Oslo, Norway




I have been fortunate enough to live all over the country. I have been additionally fortunate to have a military father who was briefly stationed overseas in Norway. I had the pleasure of extended visits which enabled me to somewhat immerse myself in the life and culture of my ancestors. Few people think of Norway when planning a trip to Europe. They focus on the big ones like Paris, London, Rome, Madrid, but I urge you to widen your horizons and consider this breathtakingly beautiful country.

Growing up in America, it is easy to forget how different we all are and accept that as the norm. This is a good thing. However, when my plane touched ground in Norway and I was surrounded by tall blondes that looked exactly like me, I was… well awestruck. I remember thinking how odd it felt to look at others and see myself in their features. It felt weirdly like… coming home.

To be honestly, the only thing I did not love about my time in Oslo was the price and the services.
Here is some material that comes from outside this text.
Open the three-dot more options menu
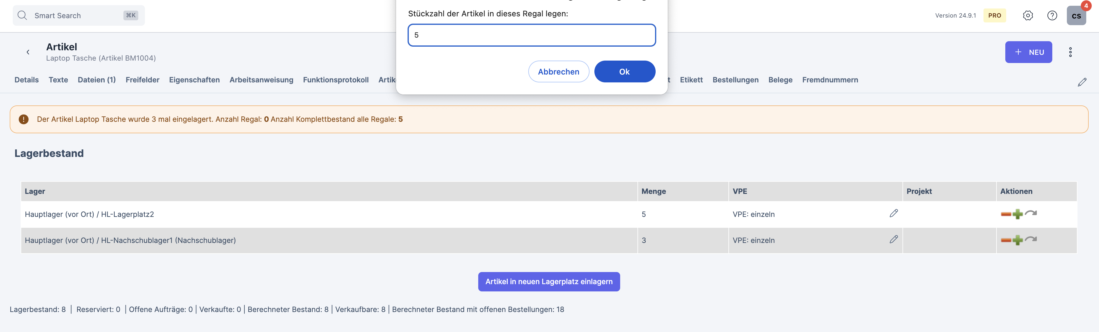1099x332 pixels. point(1070,52)
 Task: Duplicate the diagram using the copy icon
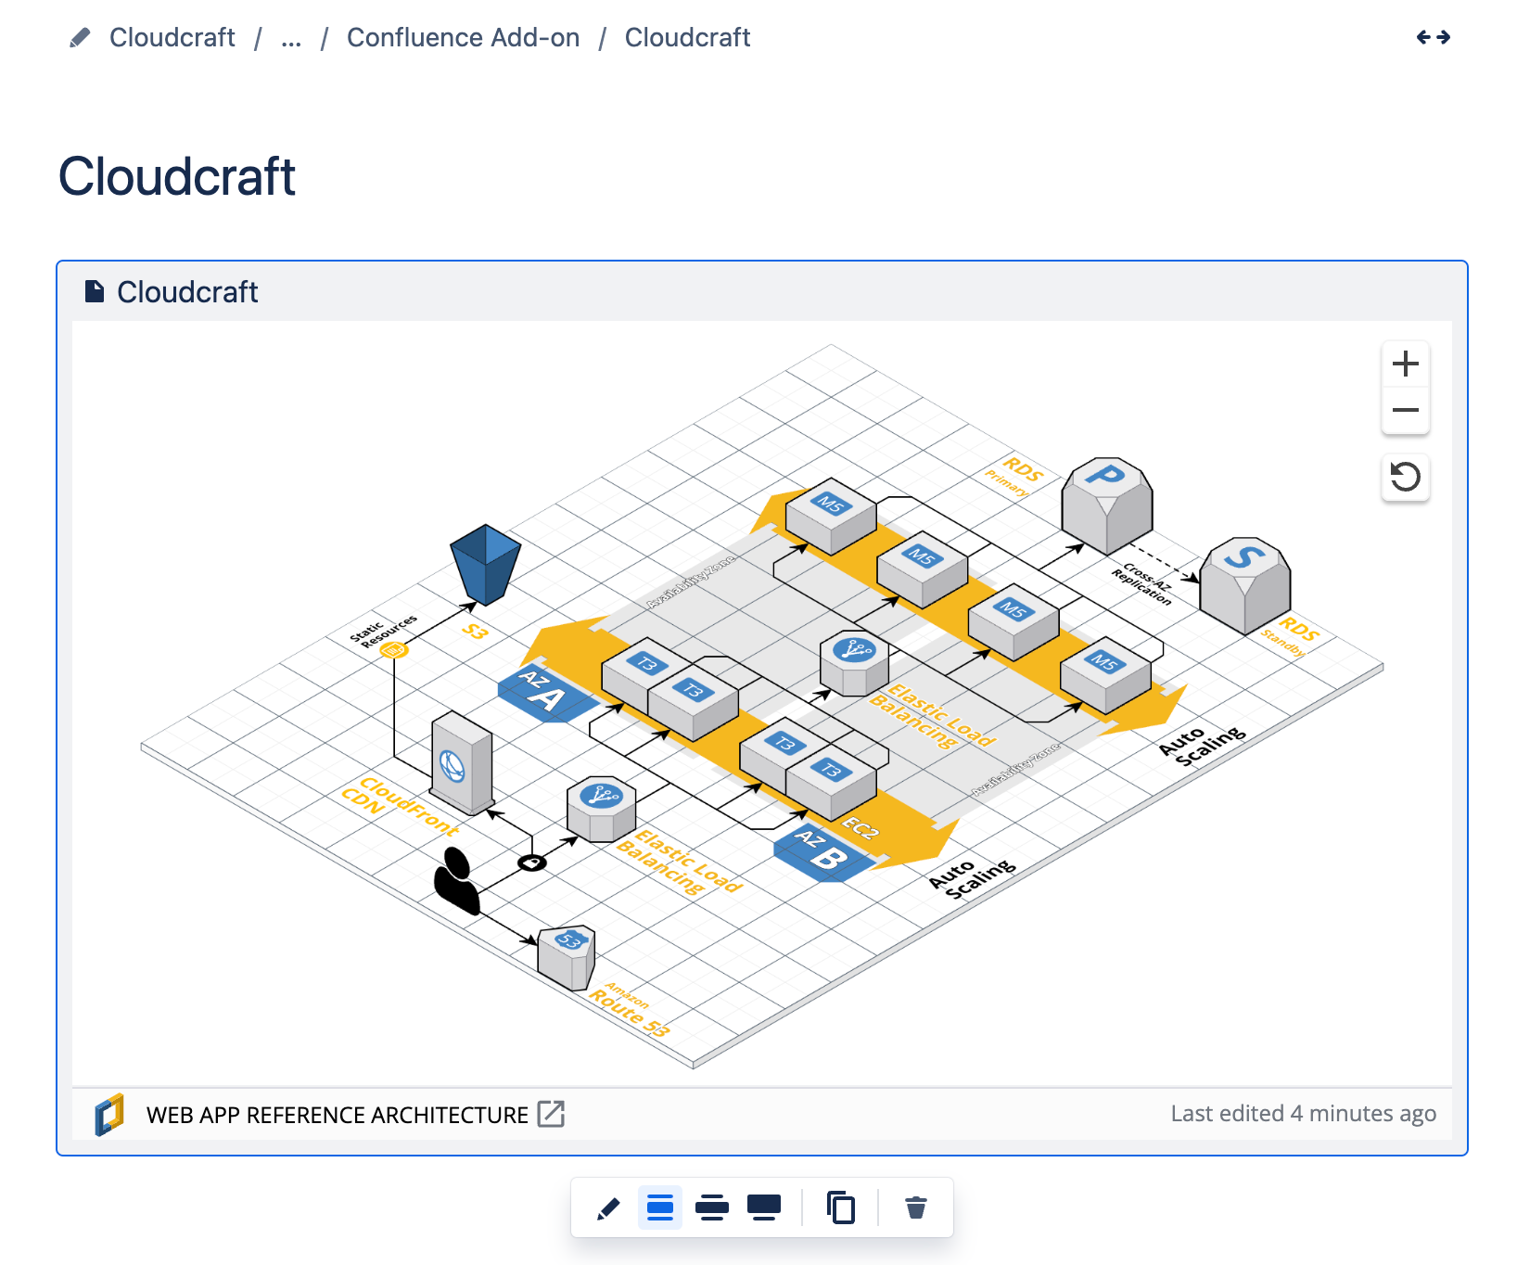pyautogui.click(x=841, y=1208)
The country is doing VERY WELL for themselves. They recently discovered massive amounts of oil and as the country runs almost completely on clean energy, they export most of the oil and save, well most of the money. Buying a subway sandwich there was the equivalent of a lush sushi dinner in L.A. Additionally, since they respect their workers, servers do not need to beg for tips and therefore perform their job with little fuss and fewer manners. The people of Norway have very honest personalities, and while they are quick laugh and joke, they are equally quick to tell you to shove off with your arrogant attitude. Again, they’re my kind of people 😉 .



I always visited in the winter, which, I think, is the perfect time for Oslo. As the country is so far north, I got to experience the lengthy darkened days. The sun would rise around 11am and set around 4pm. Anyone who knows me, knows that I hate the sun and so this suited me just fine. It was enough time to run amuck during the day, and gave me an excuse to cuddle up with a hot chocolate by the fireplace by 5pm. #lifegoalz During the summer, if its your thing, you could enjoy a day that never ends while the sun refuses to set. I am also a huge fan of the cold. I would go running in the morning, to combat all the hot chocolate, and enjoyed a world completely frozen over. Streams and water falls would be halted in their tracks as ducks tried to break through their icy surface. The sweat would freeze to my face and by the time I got home, I would have icicles forming on my eyelashes. Sounds weird, but it was really cool.

Pretty sure I ate it after this picture…

Oslo is a very active city. My father told me that members of the embassy would regularly use their lunch break as an excuse to go cross country skiing. Near my parents house was a football field that was converted into a ice rink during the long winter months. It. Was. Huge. We went on a Christmas Eve so there was hardly anyone at the rink. My family had the run of the entire field to skate with abandon. In America, you’re lucky to find a rink the size of a room without 50 people running into you every five seconds.


My favorite day was one of sledding. My brother and I went to a small mountain in the city. You ride the tram to the top where you find a beautiful viking cabin. You rent sleds of all varieties. We chose ones with a steering wheel and brakes and very comfy seats for our trek down… the mountain. The entire mountain. They built a no frills course that went round and round until you reached the base. It took us a good 30-45 minutes (depending on how many times we sabotaged the other to crash). At the bottom you’d catch the tram back up and sled down again. It was every child’s DREAM. The cabin at the top had the bed homemade apple pie and hot chocolate (catching the theme?) that I have every had. I’m pretty sure we bought a slice with every trek to the top.



My parents lived in a gorgeous old mansion near the Central Park of Oslo: Vigeland Park. It is the world’s largest sculpture park and exhibits the work of Gustav Vigeland. There are over 200 statues in bronze, granite and wrought iron. In my opinion, his work very much puts mankind on display in all its forms. We would have a fun time roaming the statues and imitating them in a very mature way.

We called this one “Don’t kick the baby.”


There is so much to do in Norway. So much history to soak up. Between their theatre scene (Ibsen) and the viking ships, the Nobel Peace Prize Hall, their modern art, their ancient architecture… you could easily keep yourself occupied for a lengthy visit. My favorite was the WWII Resistance museum. Do yourself a favor and look up my hero: Gunnar Sonsteby. 

Keep Norway in mind. You won’t regret it.